Another major problem of Pakistan is unemployment. The unemployment rate in Pakistan is very high, particularly among the youth. This means that a large number of young people are unable to find jobs and earn a decent living. This has led to social unrest and has also contributed to the brain drain in the country, as many talented young people are forced to seek better opportunities abroad.

The lack of foreign investment is another economic problem faced by Pakistan. The country has not been able to attract sufficient foreign investment, particularly in key sectors such as energy, infrastructure, and manufacturing. This has resulted in a lack of capital, technology, and expertise, which has hindered the country’s economic growth. It has also led to a lack of job opportunities and has contributed to the brain drain in the country.

Another major economic problem of the country is the energy crisis. The country is facing a severe shortage of electricity and gas, which has had a negative impact on the economy. Industries have been forced to shut down or reduce their operations, leading to job losses and a decline in economic activity. It is time to find ways for low-cost sources of energy.
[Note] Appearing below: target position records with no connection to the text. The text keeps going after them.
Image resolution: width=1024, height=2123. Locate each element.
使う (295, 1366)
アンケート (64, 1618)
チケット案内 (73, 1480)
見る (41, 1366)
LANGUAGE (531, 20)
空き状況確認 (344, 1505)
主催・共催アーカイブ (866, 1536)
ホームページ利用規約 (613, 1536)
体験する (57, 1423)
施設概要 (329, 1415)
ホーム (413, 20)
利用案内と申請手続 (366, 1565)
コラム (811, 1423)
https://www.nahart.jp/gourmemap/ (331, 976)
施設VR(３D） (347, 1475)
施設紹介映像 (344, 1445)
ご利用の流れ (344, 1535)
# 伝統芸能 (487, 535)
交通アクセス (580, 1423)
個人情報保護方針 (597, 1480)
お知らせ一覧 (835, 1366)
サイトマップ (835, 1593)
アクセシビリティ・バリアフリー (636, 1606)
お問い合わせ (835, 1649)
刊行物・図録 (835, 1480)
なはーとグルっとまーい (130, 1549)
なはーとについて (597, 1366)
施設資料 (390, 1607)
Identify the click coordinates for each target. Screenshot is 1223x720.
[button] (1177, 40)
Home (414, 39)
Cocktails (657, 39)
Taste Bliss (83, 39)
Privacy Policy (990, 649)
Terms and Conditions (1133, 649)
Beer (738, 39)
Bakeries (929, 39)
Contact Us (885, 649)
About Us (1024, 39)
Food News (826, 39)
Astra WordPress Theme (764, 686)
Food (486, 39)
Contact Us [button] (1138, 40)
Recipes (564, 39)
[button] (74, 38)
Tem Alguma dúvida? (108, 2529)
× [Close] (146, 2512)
Pakistan is facing a number of issues that are hindering its growth and development. These include high inflation, unemployment, a lack of foreign investment, an energy crisis, and a trade deficit. Addressing these problems will require significant reforms and investments in key sectors such as energy, infrastructure, and manufacturing. It will also require a focus on education and training to develop the skills of the workforce and attract foreign investment. Pakistan also seriously needs to improve its justice system and get rid of political instability for economic prosperity.